Tak się składa, że podróżowałem po i przez Szwajcarię parokrotnie, zdarzało mi się także mieszkać tam po kilka dni. To, co szczególnie utkwiło mi w pamięci z ostatniego pobytu, to coraz bardziej rzucające się w oczy „arabienie” tego kraju. Zbierający się co wieczór w centrum Lozanny tłumek śniadych przybyszów z Północnej Afryki i Bliskiego Wschodu (głównie z krajów Magrebu), od czasu do czasu ganiający się z nożami pod „czujnym” okiem patrolu policji trzymającego się w bezpiecznej odległości… Ciekawe, co też „studiują” na lozańskim uniwerku ci słynący z inteligencji „studenci” ? Będąc w Szwajcarii i zwiedzając np. Genewę czy Zurych nie mogłem też pozbyć się pewnych natrętnych refleksji historycznych : ile z tego ostentacyjnego dobrobytu i świętego spokoju zawdzięczają ci ludzie złotu zrabowanemu na całym świecie Żydom przez Niemców (m.in. słynne złote zęby z Auschwitz) i zdeponowanemu anonimowo (a jakże) w tutejszych bankach… Należy także mieć świadomość, że dobrobyt nie kształci i Szwajcarzy to w znakomitej większości ludzie nad wyraz prości, mówiąc wprost : o mentalności wieśniaków. Jakkolwiek takie „horyzonty”to może być sposób na osiągnięcie w życiu szczęścia i równowagi mentalnej niewielkim nakładem sił intelektualnych, to w moim przypadku potęgowało to zawsze uczucie wyobcowania, podobnie zresztą, jak w Niemczech. A dla ciebie, droga autorko mam na koniec jedną sugestię : jeśli chcesz żyć z pisania, to popracuj nad składnią i konstruowaniem zdań (logika werbalna) – język polski jest piękny, tak w mowie, jak i w piśmie, ale używany niechlujnie traci całą swą niepowtarzalną urodę.

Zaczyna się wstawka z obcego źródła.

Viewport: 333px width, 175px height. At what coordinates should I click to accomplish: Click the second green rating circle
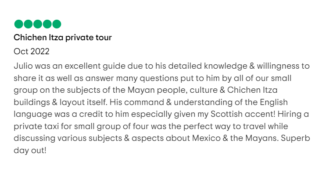(28, 24)
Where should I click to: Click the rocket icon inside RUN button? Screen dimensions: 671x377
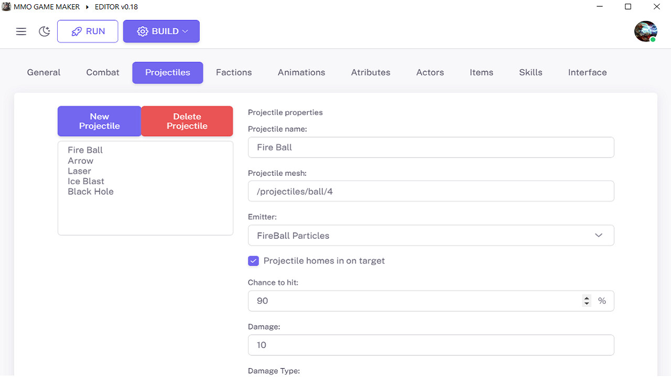click(76, 31)
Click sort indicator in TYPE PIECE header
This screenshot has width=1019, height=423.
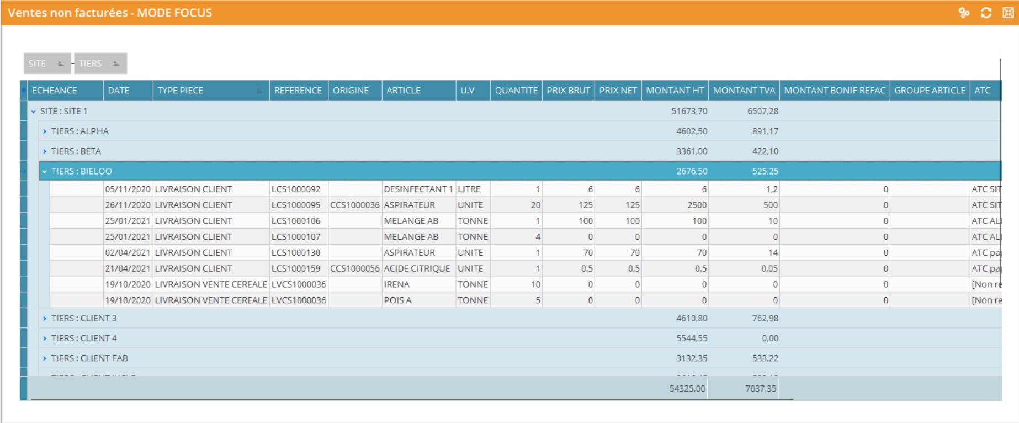259,91
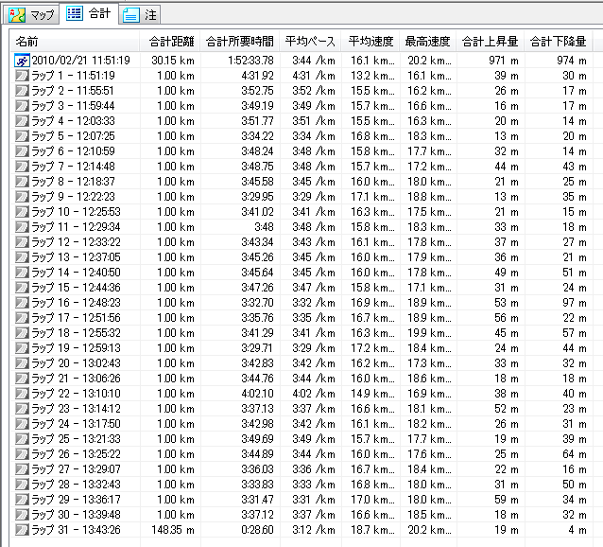Sort by the 合計距離 column header
The height and width of the screenshot is (547, 603).
[171, 42]
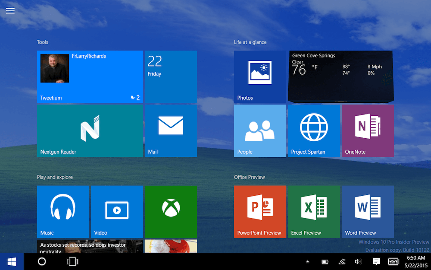431x270 pixels.
Task: Open Word Preview
Action: click(x=368, y=212)
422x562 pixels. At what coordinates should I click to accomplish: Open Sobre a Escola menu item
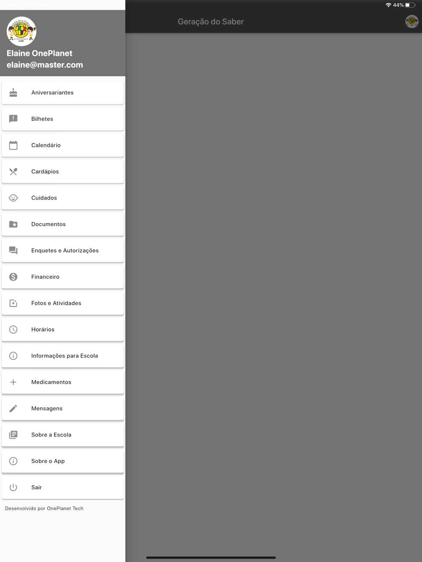tap(63, 435)
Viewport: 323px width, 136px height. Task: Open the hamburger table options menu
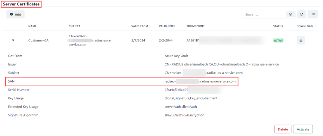point(313,14)
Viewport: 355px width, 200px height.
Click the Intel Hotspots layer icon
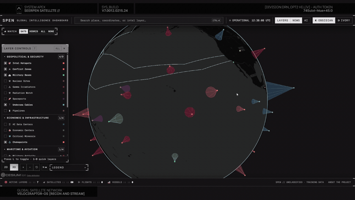pos(10,63)
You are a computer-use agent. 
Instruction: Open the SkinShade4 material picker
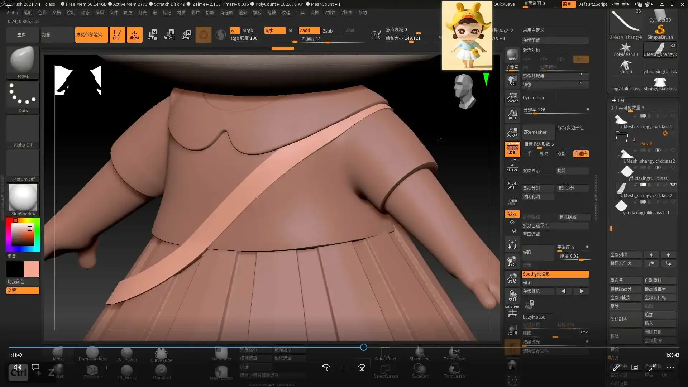coord(23,198)
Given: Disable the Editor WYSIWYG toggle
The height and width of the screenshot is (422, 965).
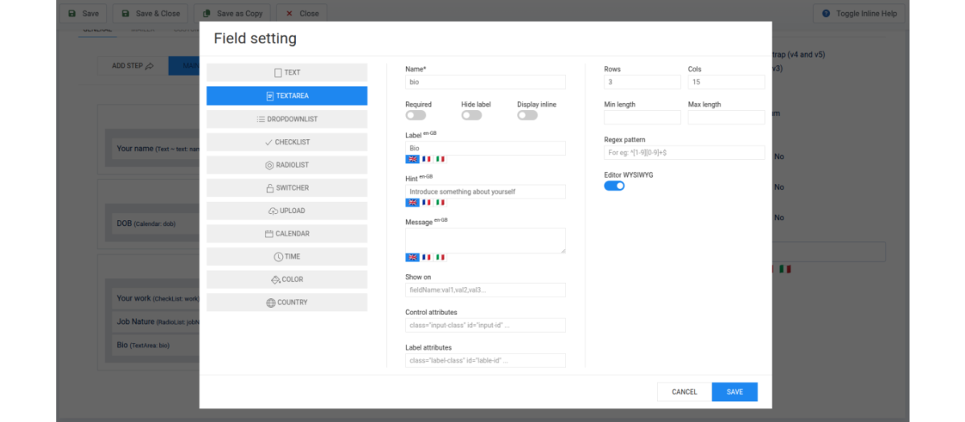Looking at the screenshot, I should click(x=614, y=186).
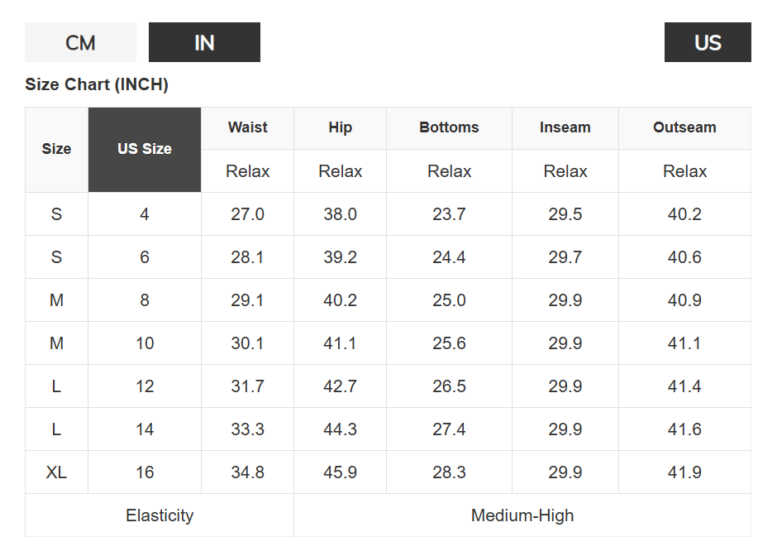Click waist value 27.0
The height and width of the screenshot is (556, 777).
(x=248, y=214)
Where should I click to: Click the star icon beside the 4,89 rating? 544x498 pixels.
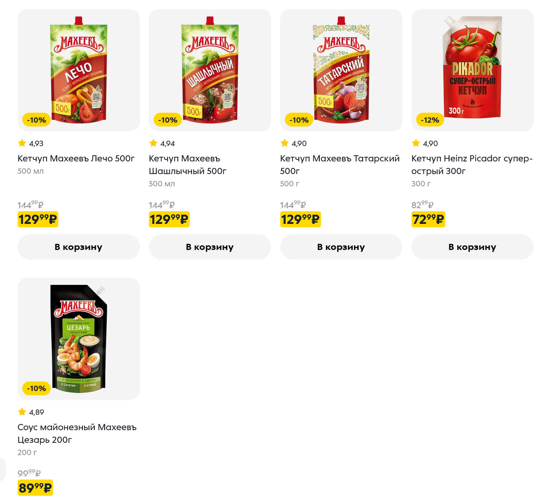(22, 412)
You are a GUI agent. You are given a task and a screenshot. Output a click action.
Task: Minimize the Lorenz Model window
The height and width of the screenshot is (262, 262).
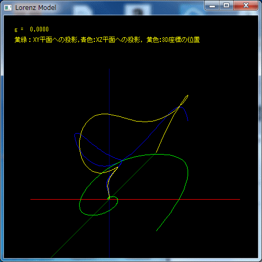[x=212, y=6]
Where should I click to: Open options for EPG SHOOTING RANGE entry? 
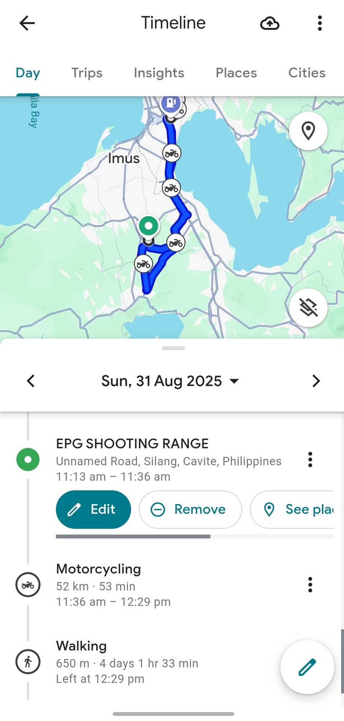pyautogui.click(x=310, y=459)
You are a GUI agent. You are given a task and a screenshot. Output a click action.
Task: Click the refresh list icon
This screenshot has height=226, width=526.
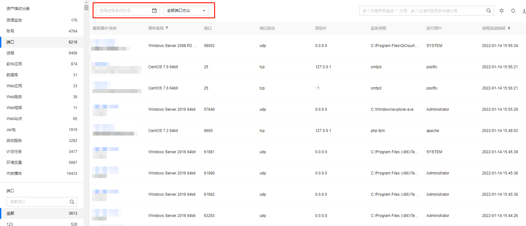[513, 11]
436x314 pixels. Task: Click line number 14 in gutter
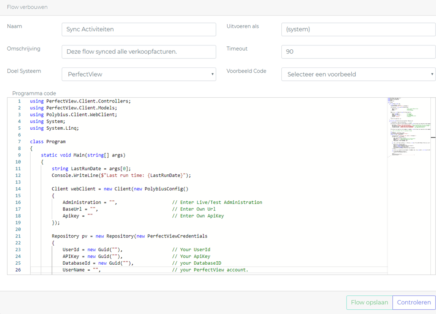point(18,189)
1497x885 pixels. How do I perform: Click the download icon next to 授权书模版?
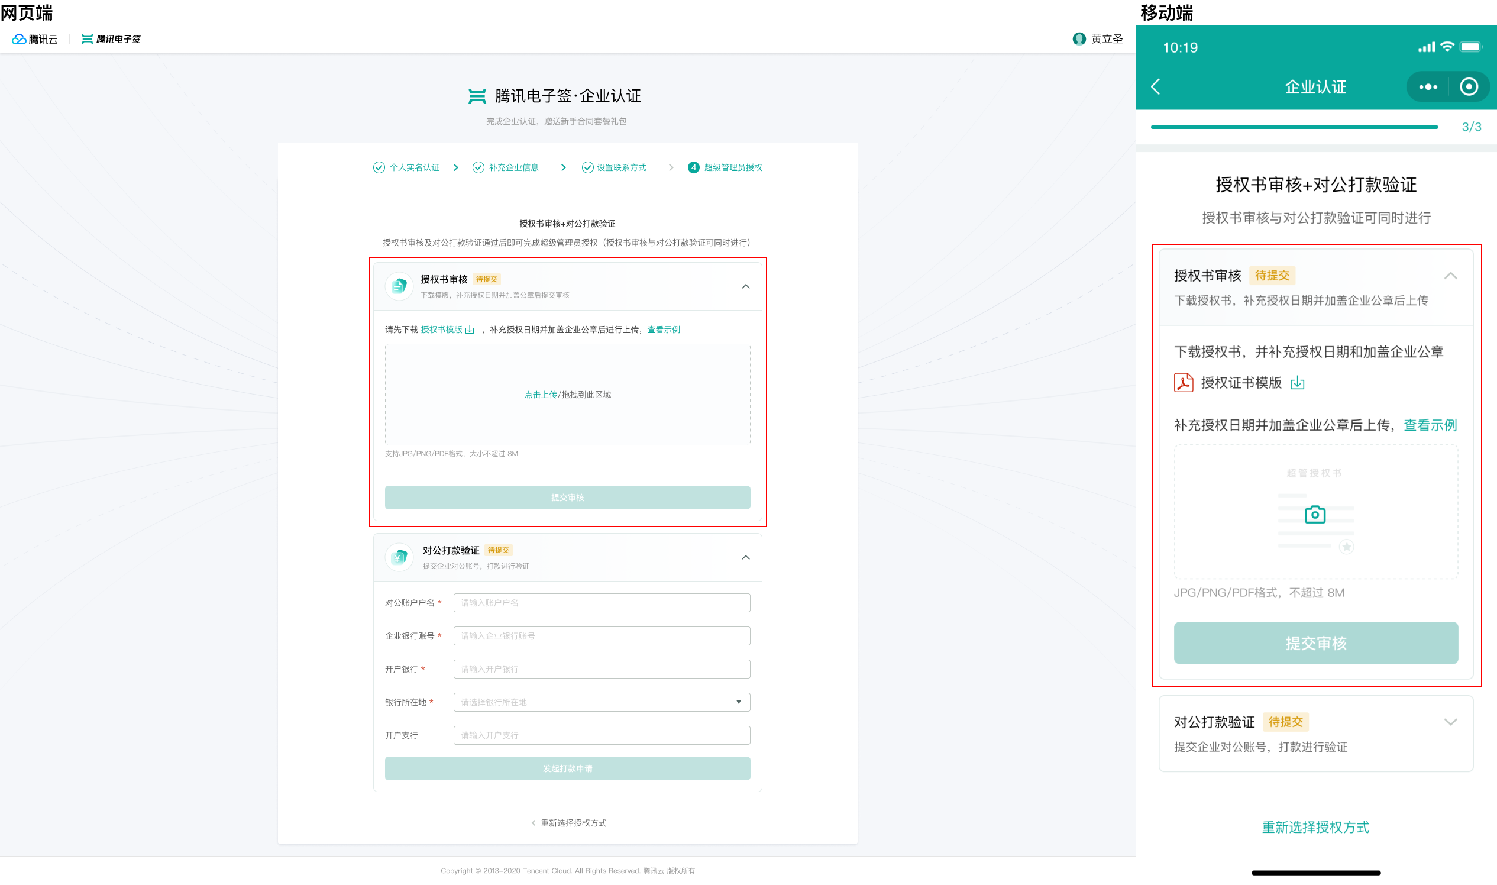[x=470, y=330]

„w znakomitej większości ludzie nad wyraz prości, mówiąc wprost : o mentalności wieśniaków.” Ten naród prostych wieśniaków ma największą liczbę noblistów na milion mieszkańców.
No i co z tego? Nagrody Nobla to zwykła manipulacja. Nie zmienia to faktu, że kraje germańskie słyną z drobnomieszczaństwa.
Wszystko fajnie tylko dlaczego zdjęcie Halstat w Austrii dajecie do artykułu o Szwajcarii
Mnie chyba najbardziej wkurza nieznajomość angielskiego. Na prawdę trudno coś załatwić, a o znalezieniu pracy bez znajomości francuskiego na b. dobrym poziomie, to można pomarzyć.
Dziwi mnie to, że także na przejściach granicznych nie każdy z urzędników zna angielski.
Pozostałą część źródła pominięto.